La stessa immagine, riferita però ad altri settori merceologici, viene restituita dal Codacons. Dal periodo pre-crisi (sempre il 2007) a oggi i consumi in Italia sono diminuiti di 80 miliardi di euro. Ciascuna famiglia – in questi sette anni – ha ridotto mediamente gli acquisti per oltre 3.300 euro. La riduzione dei consumi ha superato i 1.300 euro pro capite, neonati compresi. Tra i settori più colpiti dai tagli di spesa operati si evidenziano i trasporti (-23% e il calo dei consumi petroliferi lo conferma), abbigliamento e calzature (-17%), mobili per la casa ed elettrodomestici (-12%). Si riducono anche i consumi primari, con gli alimentari che scendono in 7 anni dell’11,5 per cento. Il presidente del Codacons, Carlo Rienzi, ha individuato nel raddoppio del tasso di disoccupazione (dal 6,1% del 2007 all’attuale 12,6%), che ha determinato un incremento dei senza lavoro di 1,7 milioni di unità, una delle cause principali della débâcle. «Sono anni che gli allarmi sullo stato economico disastroso delle famiglie lanciati dal Codacons rimangono inascoltati dalle istituzioni», ha commentato Rienzi aggiungendo che «il governo, con il bonus da 80 euro, ha gettato solo una goccia nel mare, del tutto insufficiente a risollevare i bilanci familiari».

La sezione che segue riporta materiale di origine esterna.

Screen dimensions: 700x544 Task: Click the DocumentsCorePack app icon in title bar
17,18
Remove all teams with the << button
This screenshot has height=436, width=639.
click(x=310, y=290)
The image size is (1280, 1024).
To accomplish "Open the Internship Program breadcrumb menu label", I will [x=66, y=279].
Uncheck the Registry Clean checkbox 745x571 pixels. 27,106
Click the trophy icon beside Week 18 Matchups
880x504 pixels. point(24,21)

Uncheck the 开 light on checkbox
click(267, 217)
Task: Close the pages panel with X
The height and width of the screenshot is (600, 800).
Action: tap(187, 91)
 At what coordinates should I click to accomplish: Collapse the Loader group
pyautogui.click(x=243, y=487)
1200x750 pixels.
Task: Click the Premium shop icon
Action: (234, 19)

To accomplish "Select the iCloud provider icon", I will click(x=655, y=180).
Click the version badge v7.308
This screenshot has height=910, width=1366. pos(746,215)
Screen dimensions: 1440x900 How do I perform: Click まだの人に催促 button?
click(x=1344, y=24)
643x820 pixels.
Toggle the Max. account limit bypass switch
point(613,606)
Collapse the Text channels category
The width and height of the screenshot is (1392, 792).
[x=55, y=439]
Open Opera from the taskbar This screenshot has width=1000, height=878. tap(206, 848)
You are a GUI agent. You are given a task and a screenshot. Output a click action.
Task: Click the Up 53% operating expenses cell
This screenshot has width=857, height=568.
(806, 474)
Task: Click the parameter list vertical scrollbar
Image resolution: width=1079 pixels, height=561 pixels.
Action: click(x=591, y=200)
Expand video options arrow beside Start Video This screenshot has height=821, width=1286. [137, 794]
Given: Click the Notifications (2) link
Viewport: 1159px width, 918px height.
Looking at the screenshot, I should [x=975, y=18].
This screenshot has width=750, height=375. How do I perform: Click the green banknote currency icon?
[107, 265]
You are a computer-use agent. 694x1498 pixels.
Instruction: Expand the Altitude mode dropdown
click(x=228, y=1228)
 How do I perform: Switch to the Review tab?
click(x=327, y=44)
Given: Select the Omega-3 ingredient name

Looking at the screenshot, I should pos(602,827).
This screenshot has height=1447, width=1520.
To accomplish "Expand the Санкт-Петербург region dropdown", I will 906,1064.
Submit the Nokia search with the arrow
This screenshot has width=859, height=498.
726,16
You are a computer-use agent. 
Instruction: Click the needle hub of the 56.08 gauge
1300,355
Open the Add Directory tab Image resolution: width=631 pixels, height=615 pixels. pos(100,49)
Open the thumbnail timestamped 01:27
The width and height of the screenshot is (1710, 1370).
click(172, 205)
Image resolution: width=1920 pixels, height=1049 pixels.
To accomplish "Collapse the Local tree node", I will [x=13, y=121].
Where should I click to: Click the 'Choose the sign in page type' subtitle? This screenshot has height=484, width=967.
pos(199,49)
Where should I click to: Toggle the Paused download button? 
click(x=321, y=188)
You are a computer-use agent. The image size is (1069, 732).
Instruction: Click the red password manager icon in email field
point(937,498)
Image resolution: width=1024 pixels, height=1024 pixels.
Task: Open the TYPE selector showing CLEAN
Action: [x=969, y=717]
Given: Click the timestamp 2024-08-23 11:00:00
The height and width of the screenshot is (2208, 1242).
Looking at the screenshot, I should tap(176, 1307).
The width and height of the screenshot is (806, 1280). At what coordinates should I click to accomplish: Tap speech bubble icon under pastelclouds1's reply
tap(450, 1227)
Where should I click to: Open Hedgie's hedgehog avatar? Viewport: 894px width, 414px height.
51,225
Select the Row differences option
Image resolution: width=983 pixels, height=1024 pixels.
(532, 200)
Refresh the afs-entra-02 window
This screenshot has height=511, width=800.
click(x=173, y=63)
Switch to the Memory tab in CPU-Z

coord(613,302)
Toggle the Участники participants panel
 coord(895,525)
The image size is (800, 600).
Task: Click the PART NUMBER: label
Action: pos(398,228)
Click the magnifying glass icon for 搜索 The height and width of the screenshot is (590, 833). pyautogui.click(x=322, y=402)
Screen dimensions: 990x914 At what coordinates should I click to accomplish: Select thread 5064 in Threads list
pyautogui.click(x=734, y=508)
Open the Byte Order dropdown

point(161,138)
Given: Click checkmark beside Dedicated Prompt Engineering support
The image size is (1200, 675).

Ovviamente, il crollo dei consumi non è sintomatico di una povertà diffusa e galoppante. Certamente la condizione reddituale di molte famiglie italiane è peggiorata e confina con l’indigenza. Tuttavia si è verificato quel fenomeno che accade ogniqualvolta le politiche economiche dei governi tendono a creare una situazione di insicurezza peggiorando, come detto, il clima recessivo: non si spende perché si ha paura di diventare poveri o si teme di non poter far fronte a un episodio imprevisto. La mancata spesa diventa risparmio che comunque è ricchezza della nazione. Come ha evidenziato il Censis, nei sette anni della crisi contanti e depositi bancari sono aumentati del 9,2% raggiungendo i 1.209 miliardi di euro a marzo scorso dai 975 miliardi di fine 2007. La propensione al risparmio è salita del 10% negli ultimi due anni nonostante il reddito disponibile sia diminuito dell’1,2 per cento. Più risparmi meno consumi perché il timore è proprio quello di finire in povertà per un italiano su tre. Il premier Matteo Renzi tutto questo lo sa e forse lo dimentica tra una Tasi qui e un’accisa là.